South Beach has always been a prime destination for free agents or players looking to force their way onto a new team – as has the Miami Heat culture.
The Heat are widely considered to be one of the better run franchises in the league and consistently find themselves in contention for championships. Miami comes to play every night, and has the respect of every team in the NBA, of course, their rich heritage doesn’t hurt either.
With that rich heritage, the Heat have a long list of esteemed alumni, and sometimes that can be a driving factor in acquiring new talent, especially of the star variety. Perhaps that’s why Dwyane Wade has been cited as a potential swing factor in the Miami Heat’s chances of landing Utah Jazz star Donovan Mitchell in the offseason.
“The Heat have been cited as a potential Mitchell destination. The Heat have more assets to offer than the Knicks do, and it figures Wade wouldn’t mind doing business with his beloved former franchise,” Marc Berman wrote for the New York Post.
Donovan is rumored to be disillusioned with the Jazz, and if they fail to make it to the conference finals this year, he is widely expected to begin exploring his options away from Utah. Wade’s status as a Miami legend and his new role as part-owner of the Jazz could be enough to help grease the wheels of any potential trade between the two teams.
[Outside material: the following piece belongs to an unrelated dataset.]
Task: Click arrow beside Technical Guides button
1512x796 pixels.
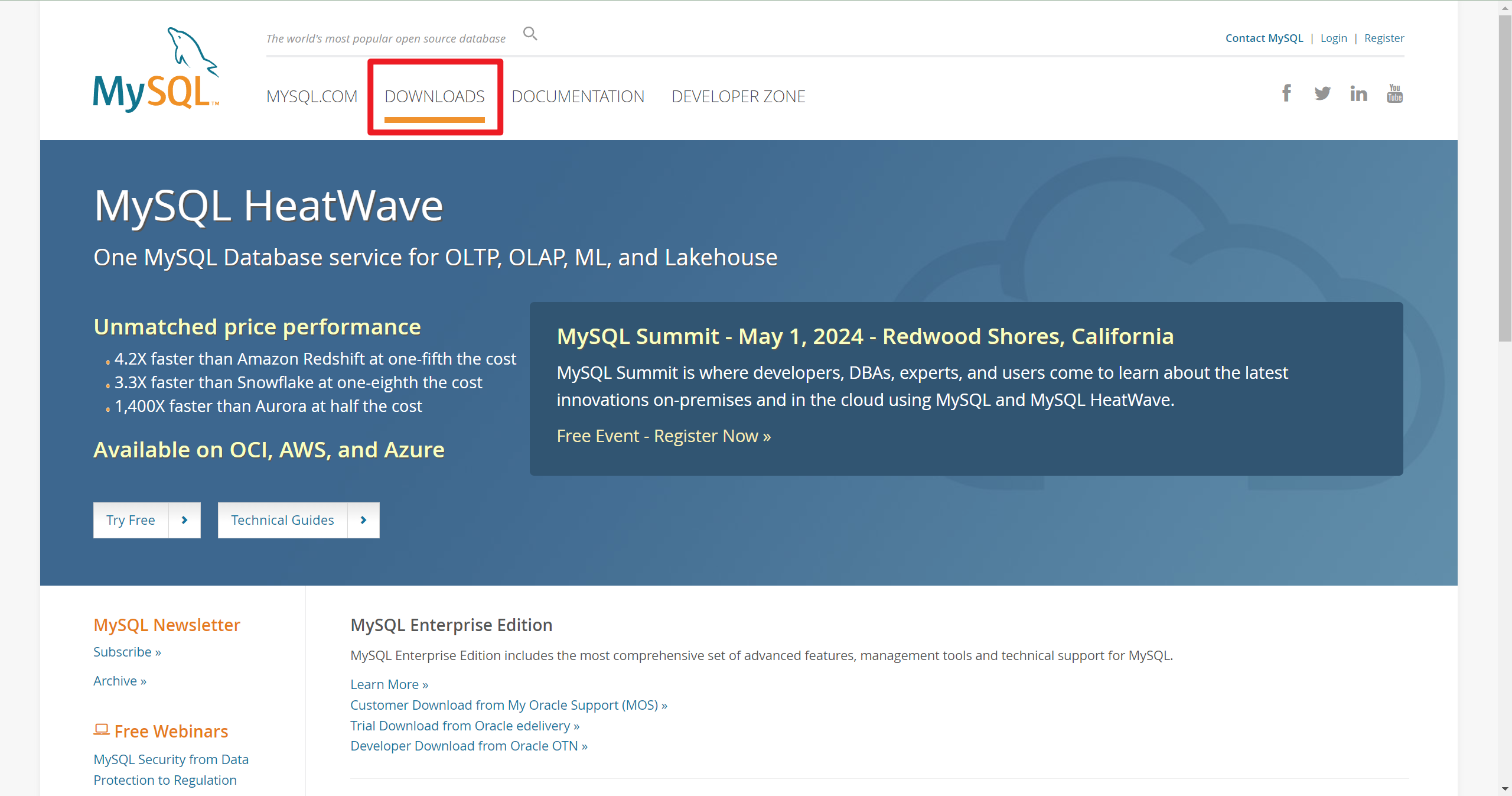Action: [363, 520]
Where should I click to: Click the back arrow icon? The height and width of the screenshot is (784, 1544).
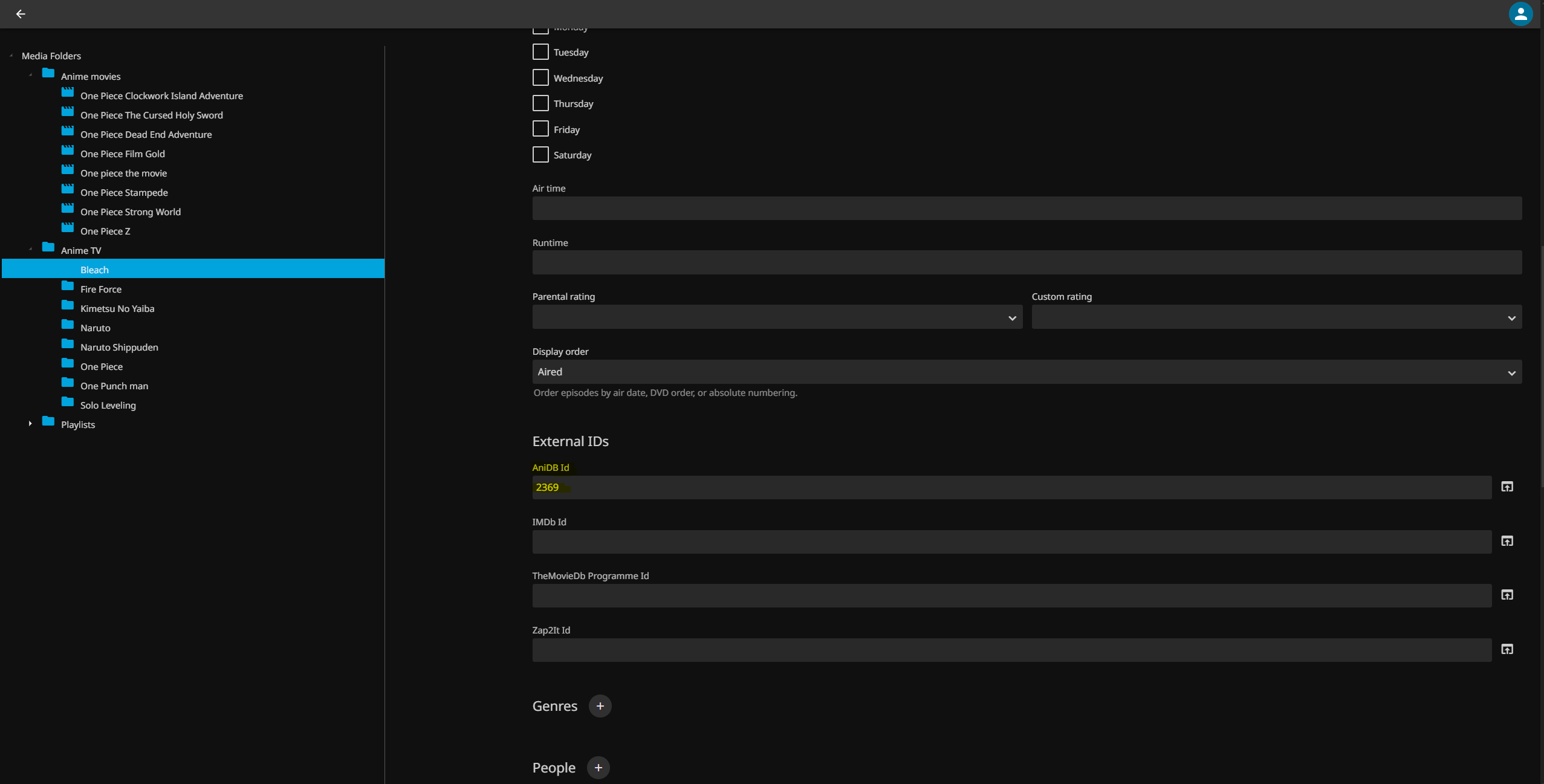21,14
Mitchell Would Usher a New Generation in Miami
Jimmy Butler, 32, and Kyle Lowry, 36, are both exceptionally gifted players, but with their advancing years, they’re not on the same timeline as Bam Adebayo and Tyler Herro – the Heat’s best young talent.
Mitchell, 25, fits the timeline of the Heat’s younger contingent of players, and would quickly allow Miami to build a young, vibrant future big three. Of course, the Jazz would be expecting a haul in return for their star scorer, so the Heat would need to get creative to keep both Adebayo and Herro in town.
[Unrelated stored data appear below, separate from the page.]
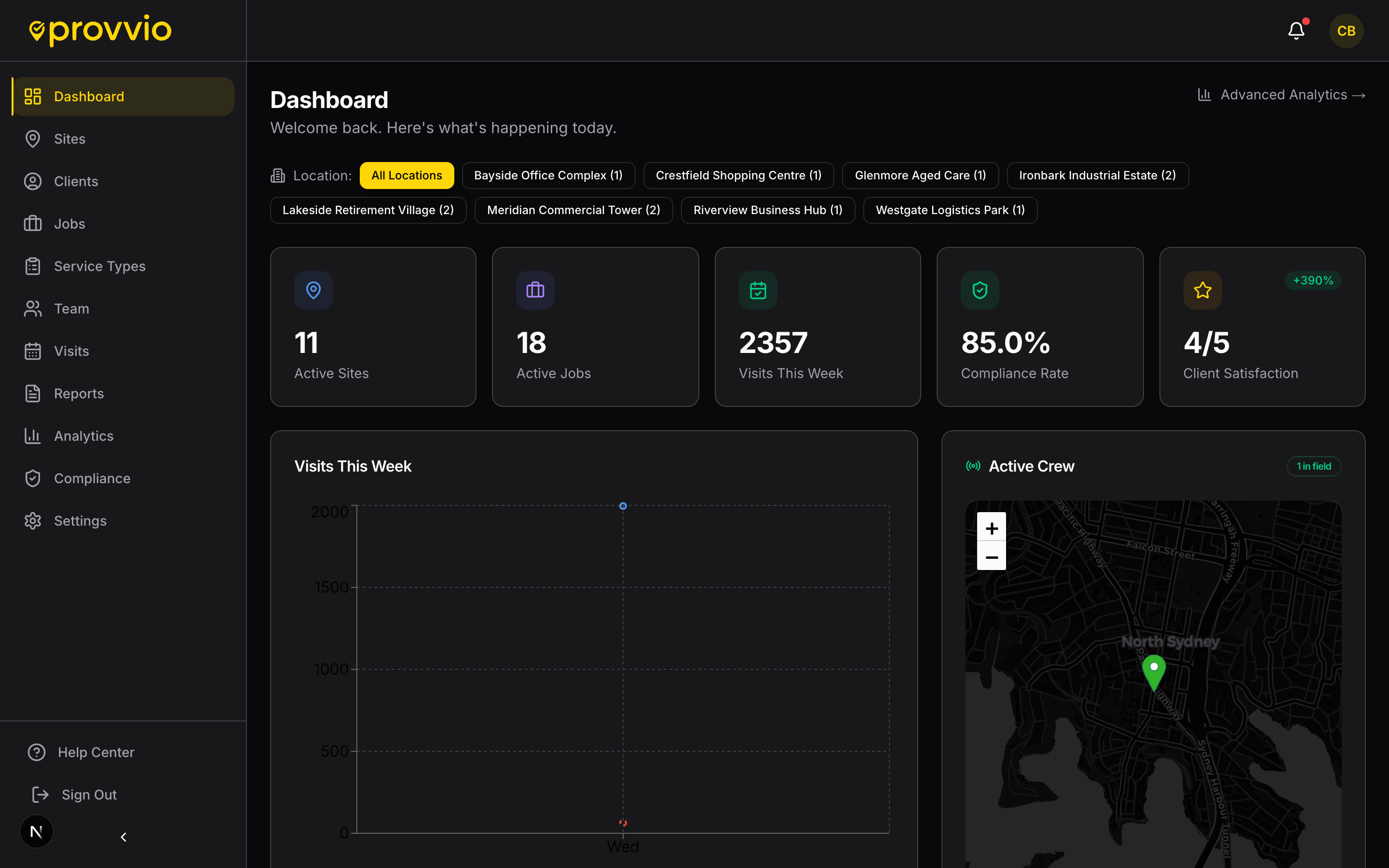
Task: Click Sign Out at the bottom
Action: pyautogui.click(x=88, y=795)
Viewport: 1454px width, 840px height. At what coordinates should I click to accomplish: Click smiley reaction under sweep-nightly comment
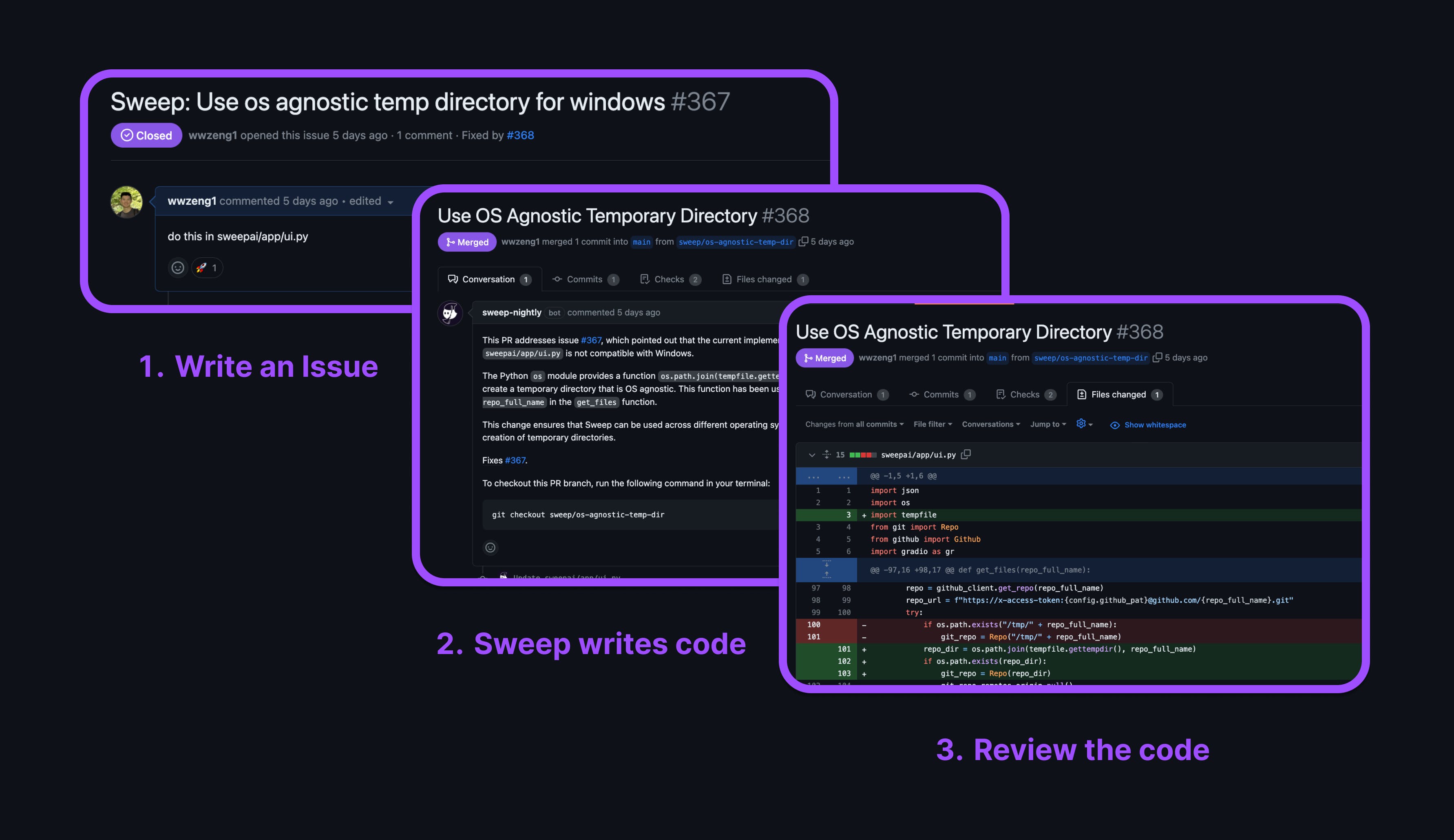pos(490,548)
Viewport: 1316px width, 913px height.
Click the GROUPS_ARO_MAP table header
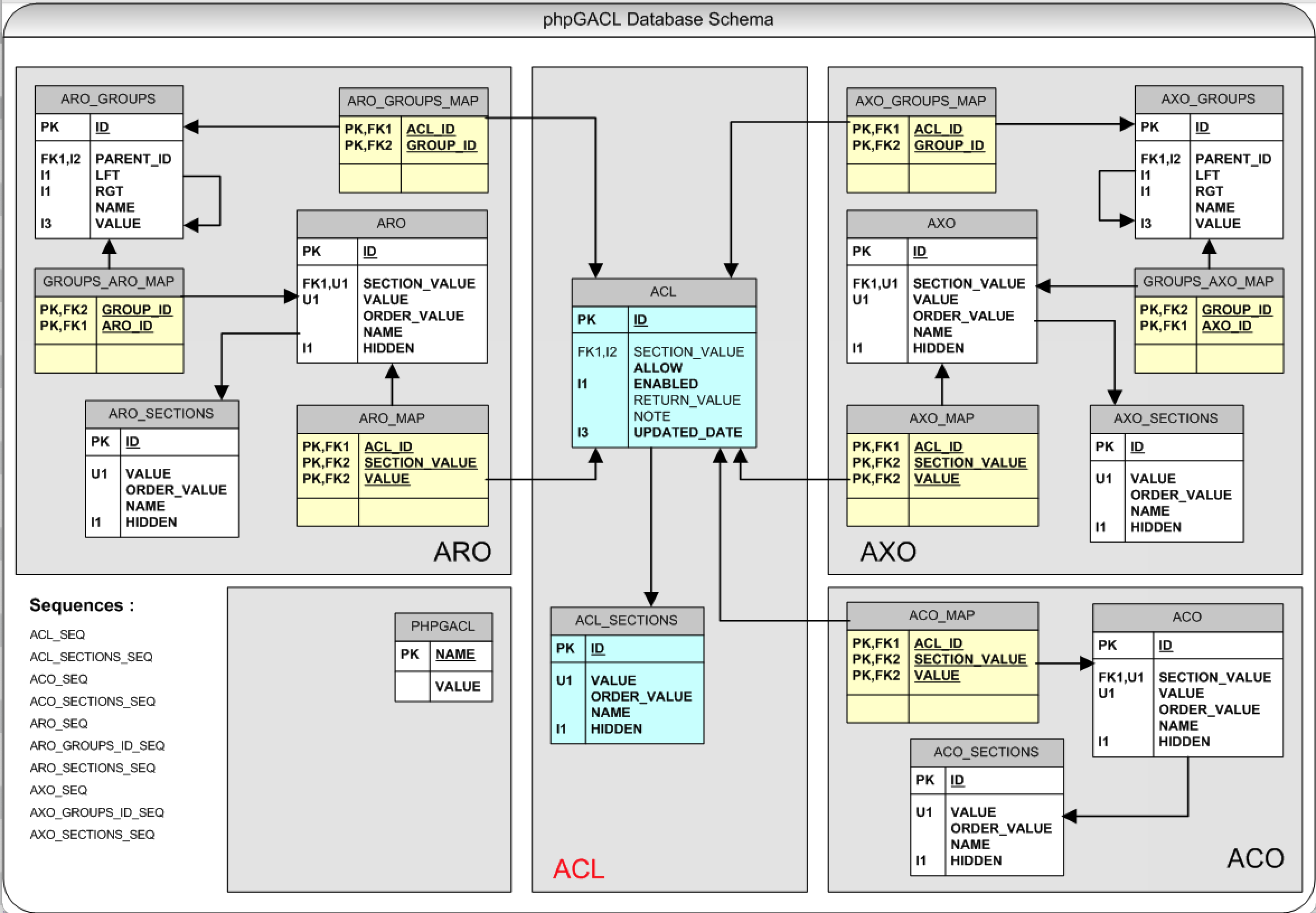(108, 281)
Miami would also benefit from Mitchell’s ability to operate as the ball-handler in pick-and-roll scenarios, which would quickly give the Heat a fearsome two-man game on the perimeter. According to Instat’s tracking data, 44% of Mitchell’s offense comes as the pick-and-roll ball-handler, with him scoring a total of 784 points in 725 possessions, which NBA Stats has listed as the 87th percentile amongst guards.
Mitchell is also gifted as an off-ball scorer allowing him to hurt teams as a catch-and-shoot threat, or off the rip through when getting downhill to pressure the rim. With Butler and Lowry approaching the end of their careers, adding an elite scorer who is still a few years outside of his prime is an ideal scenario for the Heat’s front office.
Is Mitchell Ready to Move Teams
There’s been a lot of rhetoric surrounding Mitchell and Rudy Gobert over the last 18 months, dating back to before the NBA bubble. Shortly after the NBA suspended play, reports surfaced that Mitchell was unhappy with his teammates handling of the pandemic, especially during one press conference where he made contact with multiple microphones after answering questions.
But, while that incident is likely water under the bridge at that point, the Jazz as a unit have never truly recovered. And now, after another disappointing end to the regular season, Mitchell is starting to cut a frustrated figure.
“I don’t know what to say. This is the same s**t. This is literally the same thing as last year. I don’t know, I don’t have anything for you right now,” Mitchell told reporters after the Jazz surrendered a 25-point lead to the Los Angeles Clippers on March 30.
As Berman pointed out in his article, “The Jazz were eliminated in the second round by the Clippers last spring after blowing a 25-point, second-half lead in the decisive Game 6.”
With a repeat performance coming less than a year after their capitulation, it’s fair to assume Mitchell doesn’t envision the situation in Utah changing unless the roster undergoes drastic changes in the off-season. The question is, does Mitchell envision himself as one of those changes, or the player those changes build around for the future? How the Jazz performs in the upcoming post-season will probably help make the Lousiville native’s decision.